尖閣諸島(石垣市)周辺の日本両空港を飛行する自衛隊機に対し、中国海警局の艦船が無線で退去要求を始めた、と共同通信が報じた。自衛隊機が中国の「領空」を侵犯したとみなす行為であり、中国の尖閣侵奪に向けた新たな動きと言える。八重山住民や沖縄県民も含め、中国が徐々に間合いを詰めていることを認識し、危機感を持って事態を注視すべきだ。
中国政府は尖閣周辺に中国海警局の艦船を常駐させ、周辺で操業する日本漁船を威嚇するなど、日本の実効支配打破を目指した動きを強めている。中国の新たな動きは、習近平国家主席の指示が反映されているとの見方もある。
海警局艦船が尖閣周辺の接続水域を航行した日数は昨年、352日に達した。台風や荒天などの事情がない限り、海警局艦船が姿を消すことはない。尖閣諸島が日本固有の領土であり、石垣市の行政区域であることを考えると、日本領の島々に対する外国の不当な干渉が恒常化している現状は異常である。
海上保安庁の巡視船が連日、海警局艦船と対峙し、日本漁船の安全を確保しており、日本の実効支配はギリギリの線で維持されている。
ただ、尖閣周辺で操業する日本漁船が増えると、海警局も艦船を増派して対応する。尖閣周辺に常駐している艦船の背後にも、かなりの艦船が存在し、状況に応じて日本領海に侵入する体制を整えていると見るべきだ。
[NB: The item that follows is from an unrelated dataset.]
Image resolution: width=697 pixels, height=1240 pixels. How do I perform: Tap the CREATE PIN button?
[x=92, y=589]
日本の安全保障体制にほころびが生じれば、中国艦船があっという間に尖閣周辺に殺到し、そのまま島々を占領してしまう事態も想定しなくてはならない。それが台湾有事と連動する可能性もある。一般の国民が考えている以上に事態は深刻化し、切迫していると覚悟すべきだろう。
中国はなぜ尖閣や台湾にこだわるのか。習主席が掲げる「中華民族の偉大な復興」を誰の目にも分かるよう具現化する手段が、中国領土の拡大だからだろう。
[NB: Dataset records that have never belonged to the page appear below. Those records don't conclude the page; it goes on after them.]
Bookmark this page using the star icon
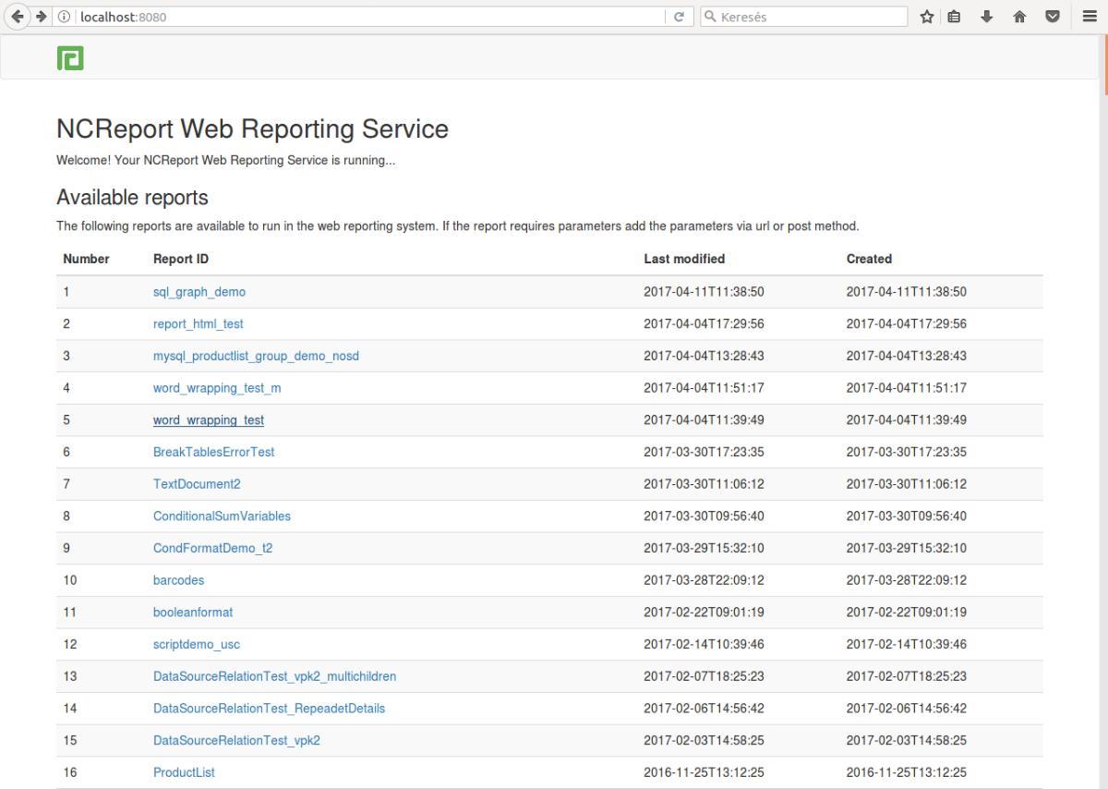 click(x=926, y=17)
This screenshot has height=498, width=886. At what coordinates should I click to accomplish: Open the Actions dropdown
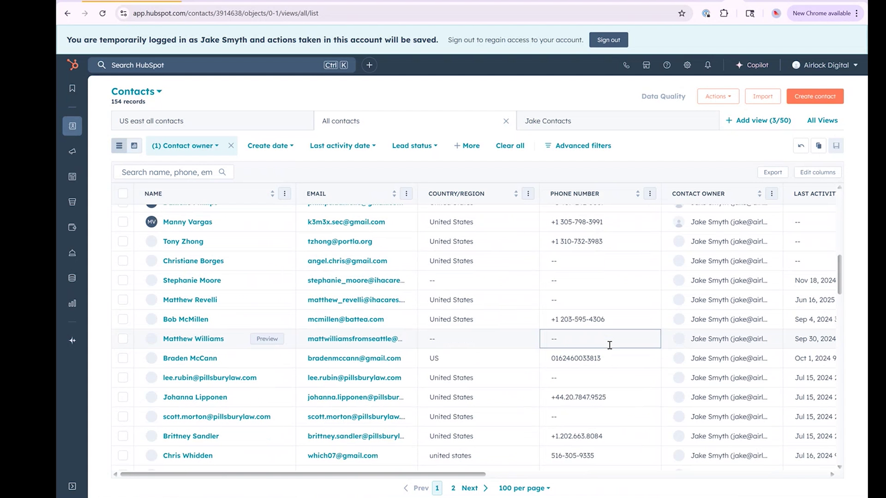718,96
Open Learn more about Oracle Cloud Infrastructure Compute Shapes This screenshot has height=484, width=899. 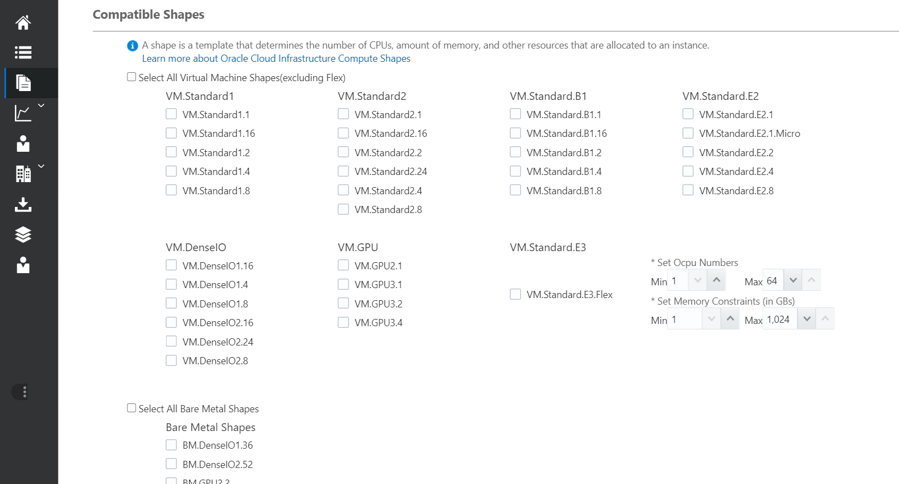point(276,58)
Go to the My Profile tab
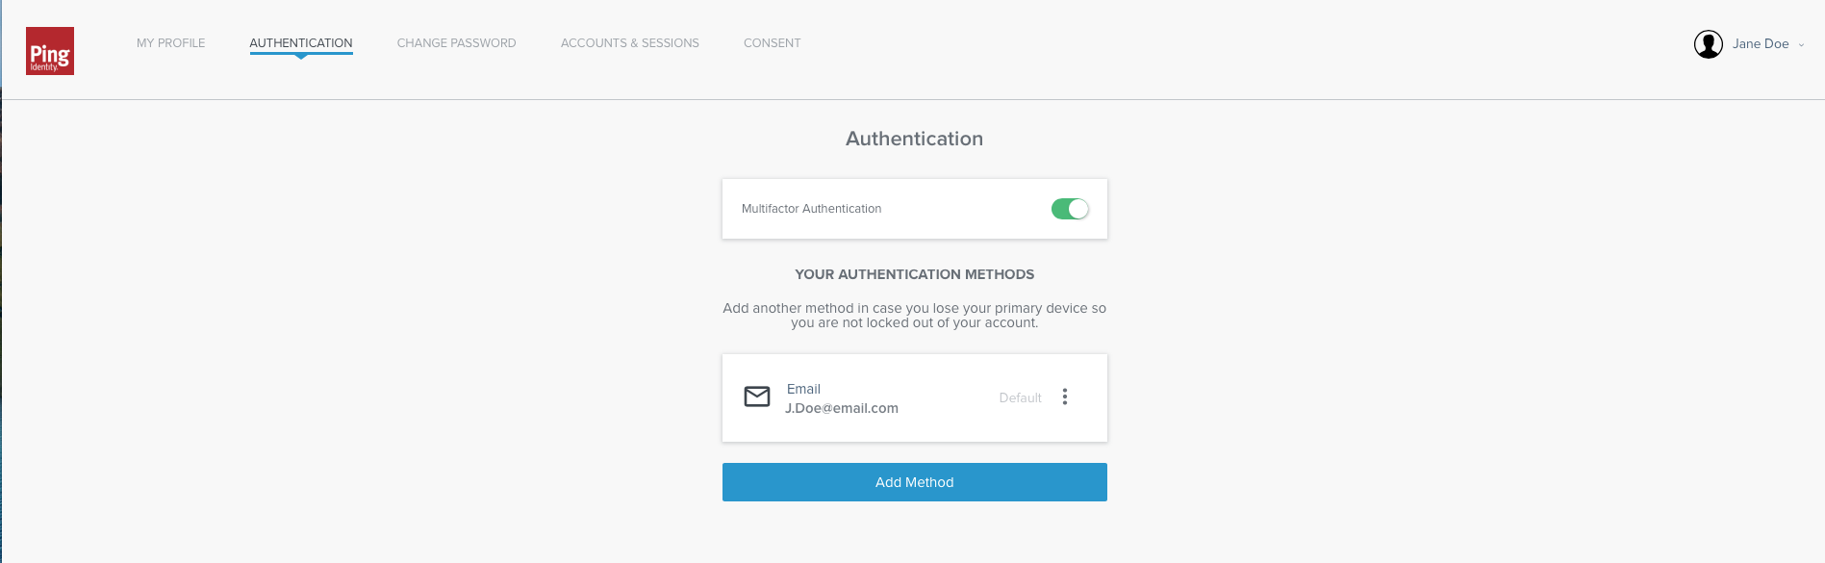 pos(170,43)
中国指導部の言動からは、米国に並ぶ覇権国家に成長することで、共産党一党支配を将来も継続したいという野望がうかがえる。私たちから見れば前時代的な発想だが、中国の指導者にとっては、覇権国家とはイコール広大な領土を支配することであり、他国の領土を侵奪することによって、自国の優位性を世界にアピールできるという虚栄心も根底に存在するのだろう。
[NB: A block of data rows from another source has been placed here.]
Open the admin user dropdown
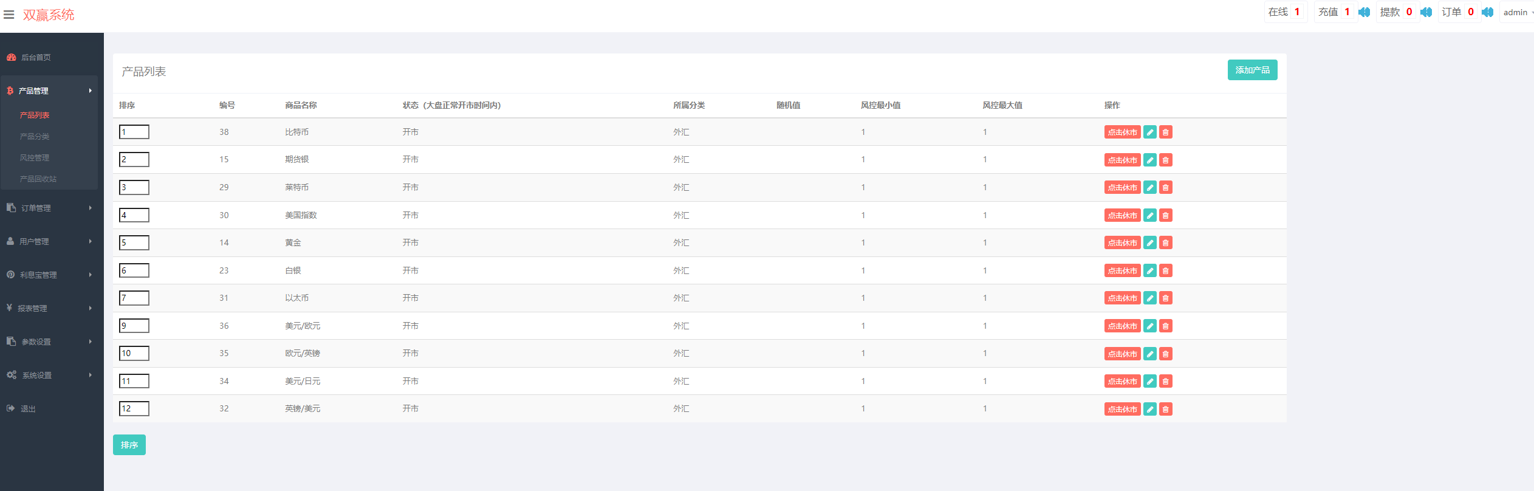This screenshot has width=1534, height=491. (x=1516, y=12)
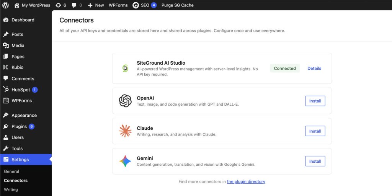Click the SEO gear icon in admin bar
The height and width of the screenshot is (196, 392).
click(x=136, y=5)
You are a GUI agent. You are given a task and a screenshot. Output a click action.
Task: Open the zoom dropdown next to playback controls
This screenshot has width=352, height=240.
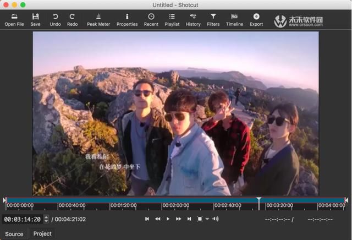207,219
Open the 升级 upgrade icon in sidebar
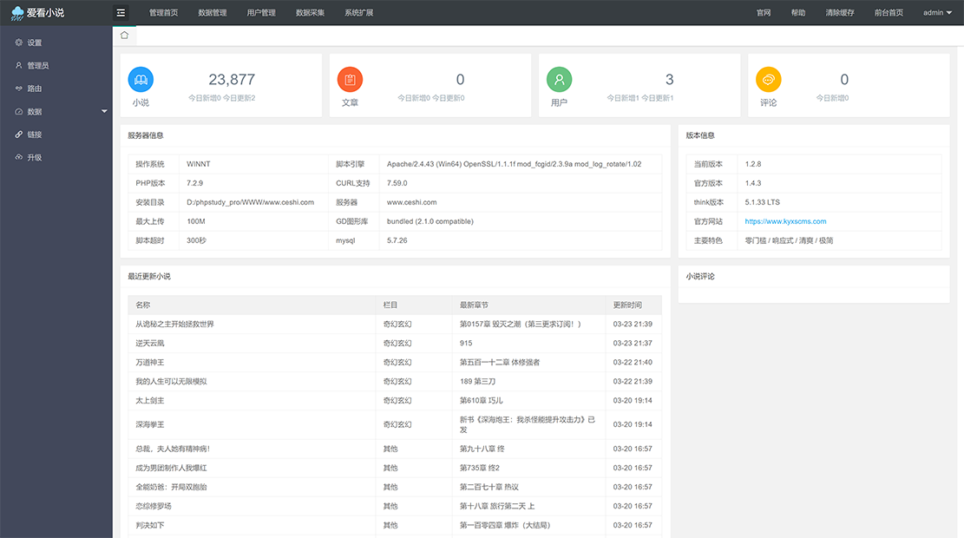 [x=19, y=158]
対中最前線で生活する沖縄の離島住民は、ひたすら平和な生活を続けたいと願っている。しかし中国の指導者たちは、悲惨な沖縄戦の経験を二度に繰り返すまいと誓う住民の切実な思いなど、想像したことすらないはずだ。逆に言えば、県政が展開している「地域外交」のような、情緒的な訴えは中国には通用しないということである。
中国の攻勢に対し、日本政府は一貫して冷静な対応を続けている。尖閣周辺のEEZ(排他的経済水域)で複数発見されたブイも撤去していない。国が動くことで外交問題に発展することを懸念しているためだ。
一方、石垣市は尖閣諸島の字名変更、政府への標柱設置要請、情報発信センター設置、「尖閣アカマチ」のふるさと納税返礼品としての提供などに次々と取り組んでいる。新年度からは市役所内に尖閣諸島対策室(仮称)も設置する方針だ。
日本政府が二の足を踏んでいることに対し、地元自治体は自力でできることに挑戦しているのだ。中国政府は、これまで日本の自治体の動きに対しては表立って反応していない。中国政府には国としてのメンツがあり、自治体レベルの動きは、あえて無視する方針なのだろう。
石垣市が尖閣問題で積極的な姿勢を示していることは、中国との正面衝突を避けながら、日本の実効支配を強化する有効な手段と言える。今後の継続に期待する。